TASK DATA:
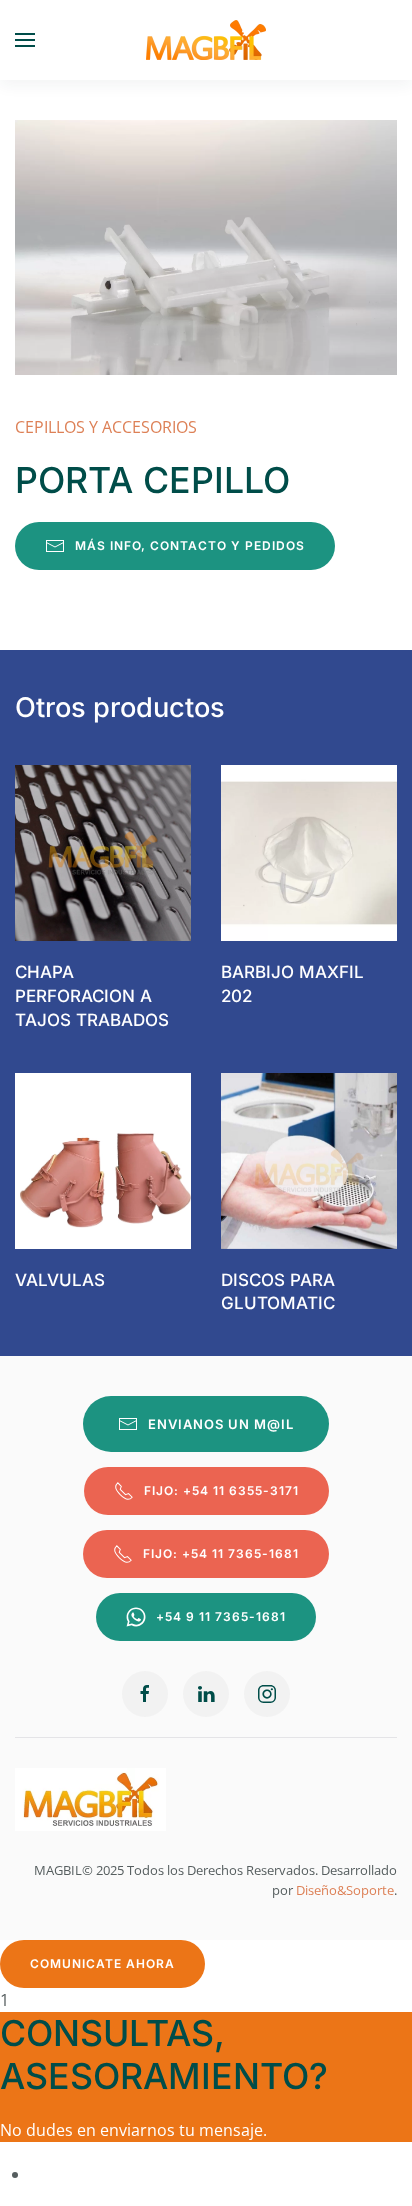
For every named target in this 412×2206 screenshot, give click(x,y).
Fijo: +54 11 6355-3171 (221, 1490)
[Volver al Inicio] (206, 40)
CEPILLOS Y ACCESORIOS (106, 427)
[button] (25, 40)
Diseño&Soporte (345, 1890)
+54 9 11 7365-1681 (221, 1616)
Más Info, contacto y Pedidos (190, 545)
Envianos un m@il (221, 1424)
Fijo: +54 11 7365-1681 (221, 1553)
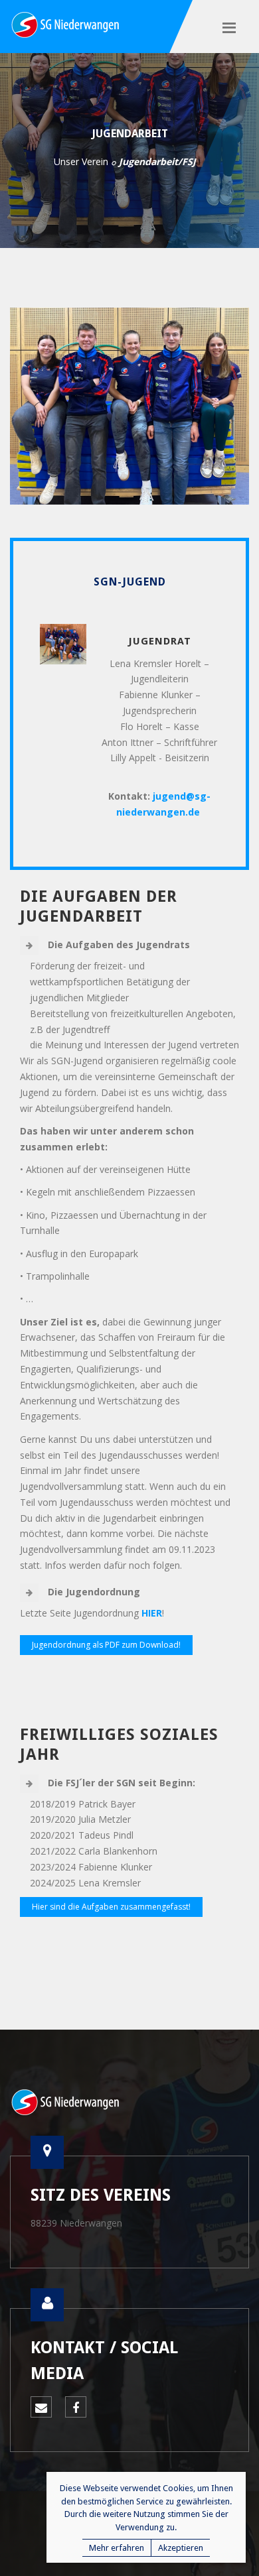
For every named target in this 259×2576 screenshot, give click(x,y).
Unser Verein (81, 161)
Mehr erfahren (116, 2548)
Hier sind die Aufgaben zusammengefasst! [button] (111, 1906)
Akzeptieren (180, 2548)
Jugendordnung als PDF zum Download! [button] (106, 1644)
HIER (151, 1613)
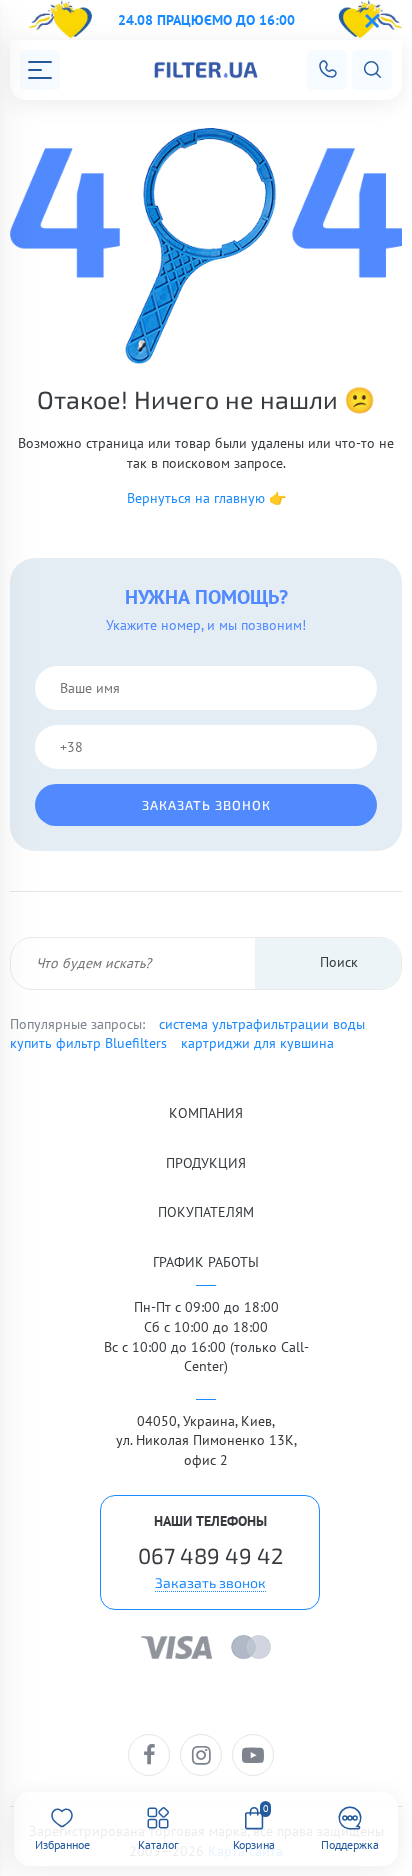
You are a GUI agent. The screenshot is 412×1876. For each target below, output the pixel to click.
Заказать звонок (206, 805)
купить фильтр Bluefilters (88, 1043)
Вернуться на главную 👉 (206, 498)
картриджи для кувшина (257, 1043)
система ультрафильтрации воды (262, 1024)
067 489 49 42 (210, 1555)
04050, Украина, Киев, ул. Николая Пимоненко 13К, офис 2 (206, 1440)
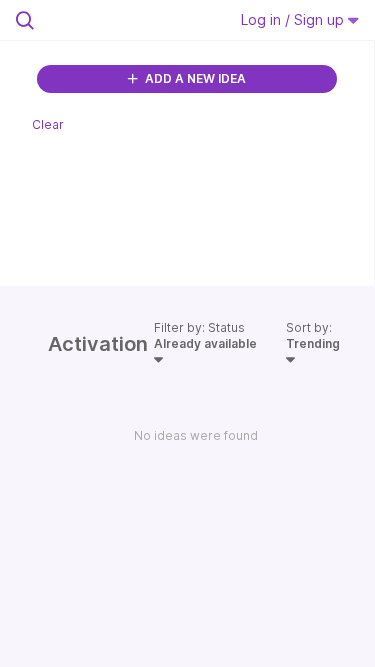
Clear (48, 124)
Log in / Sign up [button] (294, 19)
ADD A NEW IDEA (194, 78)
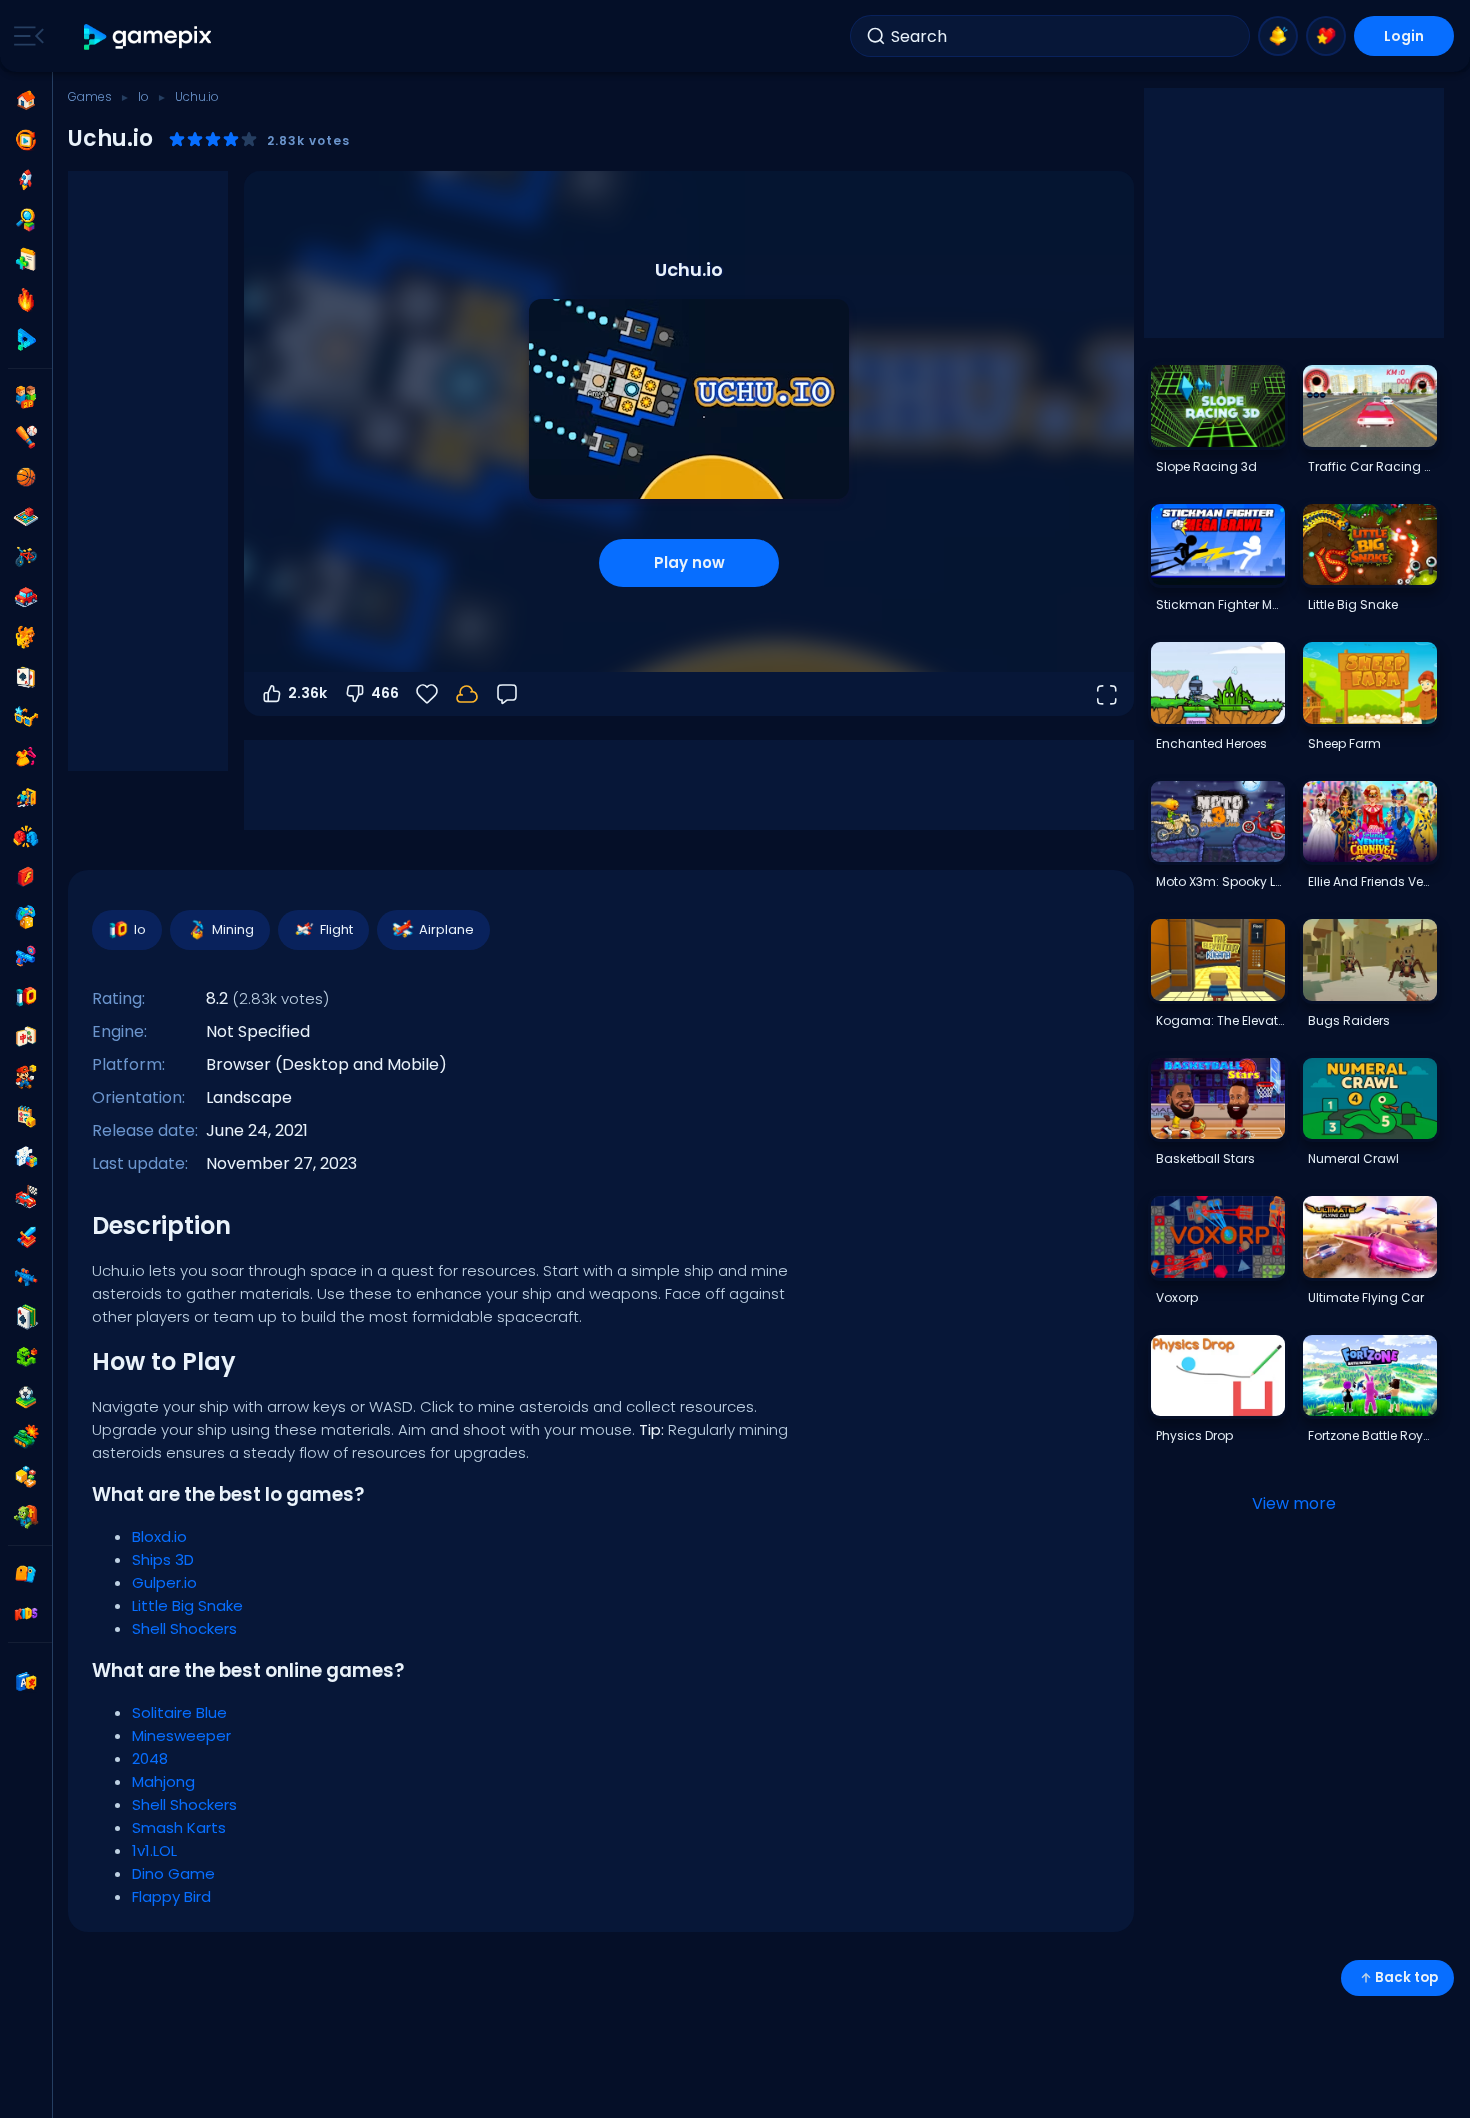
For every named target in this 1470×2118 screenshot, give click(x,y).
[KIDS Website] (26, 1614)
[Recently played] (26, 140)
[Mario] (26, 1077)
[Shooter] (26, 1277)
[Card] (26, 677)
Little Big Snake (187, 1605)
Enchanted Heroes (1211, 743)
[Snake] (26, 1357)
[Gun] (26, 957)
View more (1294, 1503)
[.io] (26, 997)
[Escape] (26, 797)
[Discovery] (26, 220)
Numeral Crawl (1353, 1158)
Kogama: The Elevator (1220, 1020)
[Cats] (26, 637)
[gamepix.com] (148, 36)
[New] (26, 260)
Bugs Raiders (1349, 1020)
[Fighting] (26, 837)
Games (90, 96)
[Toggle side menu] (25, 36)
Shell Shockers (184, 1628)
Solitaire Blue (179, 1712)
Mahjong (163, 1781)
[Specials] (26, 340)
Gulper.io (164, 1582)
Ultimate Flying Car (1366, 1297)
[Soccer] (26, 1397)
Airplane (446, 929)
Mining (233, 929)
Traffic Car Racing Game (1372, 466)
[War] (26, 1437)
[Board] (26, 517)
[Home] (26, 100)
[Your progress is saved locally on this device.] (467, 694)
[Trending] (26, 300)
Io (143, 96)
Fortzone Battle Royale (1372, 1435)
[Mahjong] (26, 1037)
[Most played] (26, 180)
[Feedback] (507, 694)
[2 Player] (26, 397)
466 (385, 693)
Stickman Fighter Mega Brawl (1220, 604)
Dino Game (173, 1873)
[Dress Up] (26, 757)
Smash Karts (179, 1827)
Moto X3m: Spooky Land (1220, 881)
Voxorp (1177, 1297)
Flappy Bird (171, 1896)
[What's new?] (1278, 36)
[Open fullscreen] (1106, 694)
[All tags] (26, 1574)
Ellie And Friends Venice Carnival (1372, 881)
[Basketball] (26, 477)
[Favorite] (1326, 36)
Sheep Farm (1344, 743)
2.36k (307, 693)
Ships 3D (163, 1559)
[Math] (26, 1117)
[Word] (26, 1477)
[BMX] (26, 557)
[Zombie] (26, 1517)
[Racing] (26, 1197)
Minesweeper (181, 1735)
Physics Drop (1194, 1435)
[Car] (26, 597)
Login (1404, 36)
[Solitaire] (26, 1317)
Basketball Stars (1205, 1158)
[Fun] (26, 917)
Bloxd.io (159, 1536)
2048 (150, 1758)
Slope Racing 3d (1206, 466)
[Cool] (26, 717)
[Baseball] (26, 437)
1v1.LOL (154, 1850)
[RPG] (26, 1237)
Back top (1406, 1977)
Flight (336, 929)
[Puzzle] (26, 1157)
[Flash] (26, 877)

DIRECTIONS:
Search the listing above for the lines with "Gulper.io (164, 1582)" and "[RPG] (26, 1237)", then output those lines and all lines between them exactly.

RESPONSE FOR THIS EXERCISE:
Gulper.io (164, 1582)
Ultimate Flying Car (1366, 1297)
[Soccer] (26, 1397)
Airplane (446, 929)
Mining (233, 929)
Traffic Car Racing Game (1372, 466)
[War] (26, 1437)
[Board] (26, 517)
[Home] (26, 100)
[Your progress is saved locally on this device.] (467, 694)
[Trending] (26, 300)
Io (143, 96)
Fortzone Battle Royale (1372, 1435)
[Mahjong] (26, 1037)
[Most played] (26, 180)
[Feedback] (507, 694)
[2 Player] (26, 397)
466 (385, 693)
Stickman Fighter Mega Brawl (1220, 604)
Dino Game (173, 1873)
[Dress Up] (26, 757)
Smash Karts (179, 1827)
Moto X3m: Spooky Land (1220, 881)
Voxorp (1177, 1297)
Flappy Bird (171, 1896)
[What's new?] (1278, 36)
[Open fullscreen] (1106, 694)
[All tags] (26, 1574)
Ellie And Friends Venice Carnival (1372, 881)
[Basketball] (26, 477)
[Favorite] (1326, 36)
Sheep Farm (1344, 743)
2.36k (307, 693)
Ships 3D (163, 1559)
[Math] (26, 1117)
[Word] (26, 1477)
[BMX] (26, 557)
[Zombie] (26, 1517)
[Racing] (26, 1197)
Minesweeper (181, 1735)
Physics Drop (1194, 1435)
[Car] (26, 597)
Login (1404, 36)
[Solitaire] (26, 1317)
Basketball Stars (1205, 1158)
[Fun] (26, 917)
Bloxd.io (159, 1536)
2048 (150, 1758)
Slope Racing 3d (1206, 466)
[Cool] (26, 717)
[Baseball] (26, 437)
1v1.LOL (154, 1850)
[RPG] (26, 1237)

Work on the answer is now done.